◆ **ACTION ITEM**:
Go through the material and tally the lines containing the string "label". Give the total alone.

◆ **TASK INPUTS**:

Segment Open

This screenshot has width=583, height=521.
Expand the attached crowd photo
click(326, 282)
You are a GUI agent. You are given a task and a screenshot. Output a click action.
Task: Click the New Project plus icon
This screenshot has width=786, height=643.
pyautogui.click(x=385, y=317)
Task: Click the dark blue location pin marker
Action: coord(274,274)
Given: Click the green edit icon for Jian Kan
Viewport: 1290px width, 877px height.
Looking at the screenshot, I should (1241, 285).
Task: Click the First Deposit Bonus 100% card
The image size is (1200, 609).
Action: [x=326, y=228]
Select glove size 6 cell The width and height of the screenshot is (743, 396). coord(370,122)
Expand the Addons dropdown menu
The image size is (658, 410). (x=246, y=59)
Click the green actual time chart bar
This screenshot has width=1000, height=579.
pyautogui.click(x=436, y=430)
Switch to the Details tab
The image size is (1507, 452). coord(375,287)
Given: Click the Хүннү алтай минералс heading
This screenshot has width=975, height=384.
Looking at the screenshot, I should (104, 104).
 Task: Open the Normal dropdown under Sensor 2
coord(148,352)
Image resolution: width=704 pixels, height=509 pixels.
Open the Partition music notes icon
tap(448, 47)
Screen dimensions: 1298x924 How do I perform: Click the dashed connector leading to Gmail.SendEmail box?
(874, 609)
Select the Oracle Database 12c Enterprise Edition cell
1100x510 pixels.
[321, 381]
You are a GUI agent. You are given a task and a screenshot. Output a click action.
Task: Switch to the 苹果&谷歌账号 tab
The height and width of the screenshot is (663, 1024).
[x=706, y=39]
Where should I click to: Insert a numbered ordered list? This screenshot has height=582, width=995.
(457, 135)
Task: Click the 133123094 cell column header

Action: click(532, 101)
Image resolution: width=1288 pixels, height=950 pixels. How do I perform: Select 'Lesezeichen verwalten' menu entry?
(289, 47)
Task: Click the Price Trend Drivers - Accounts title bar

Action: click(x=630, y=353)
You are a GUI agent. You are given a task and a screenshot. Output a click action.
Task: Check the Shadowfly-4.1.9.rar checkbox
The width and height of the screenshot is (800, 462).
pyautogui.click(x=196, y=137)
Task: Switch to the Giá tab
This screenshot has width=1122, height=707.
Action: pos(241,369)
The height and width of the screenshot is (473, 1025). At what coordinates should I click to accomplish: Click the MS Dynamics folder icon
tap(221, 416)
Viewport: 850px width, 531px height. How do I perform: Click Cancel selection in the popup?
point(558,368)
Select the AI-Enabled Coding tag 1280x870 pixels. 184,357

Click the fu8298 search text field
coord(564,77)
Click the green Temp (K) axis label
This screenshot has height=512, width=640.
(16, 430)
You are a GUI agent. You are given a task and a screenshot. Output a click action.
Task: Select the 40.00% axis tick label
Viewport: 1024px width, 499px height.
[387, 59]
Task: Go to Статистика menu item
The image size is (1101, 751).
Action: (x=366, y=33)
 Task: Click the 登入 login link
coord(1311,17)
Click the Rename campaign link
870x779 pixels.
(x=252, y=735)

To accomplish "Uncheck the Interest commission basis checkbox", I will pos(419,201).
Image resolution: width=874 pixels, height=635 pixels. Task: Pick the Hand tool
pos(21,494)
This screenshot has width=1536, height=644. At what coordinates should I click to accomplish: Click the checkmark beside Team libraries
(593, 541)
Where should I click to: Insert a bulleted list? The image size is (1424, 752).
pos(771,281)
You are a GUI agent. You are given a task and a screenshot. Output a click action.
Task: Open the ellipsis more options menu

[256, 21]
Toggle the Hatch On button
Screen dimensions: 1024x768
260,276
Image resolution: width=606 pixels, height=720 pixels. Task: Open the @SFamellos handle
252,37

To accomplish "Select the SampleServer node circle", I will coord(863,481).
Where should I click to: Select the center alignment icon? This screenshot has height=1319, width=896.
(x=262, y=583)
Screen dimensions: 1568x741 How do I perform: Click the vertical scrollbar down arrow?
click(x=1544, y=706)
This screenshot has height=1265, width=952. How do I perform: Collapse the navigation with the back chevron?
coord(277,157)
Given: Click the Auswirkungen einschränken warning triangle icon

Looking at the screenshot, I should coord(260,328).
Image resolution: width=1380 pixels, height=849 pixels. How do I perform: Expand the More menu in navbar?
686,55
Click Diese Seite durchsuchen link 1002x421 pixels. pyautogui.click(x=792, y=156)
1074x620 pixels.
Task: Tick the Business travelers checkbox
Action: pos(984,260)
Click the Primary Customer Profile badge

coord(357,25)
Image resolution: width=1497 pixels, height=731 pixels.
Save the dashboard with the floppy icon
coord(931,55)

Segment Closed

◆ **RESPONSE AREA**:
2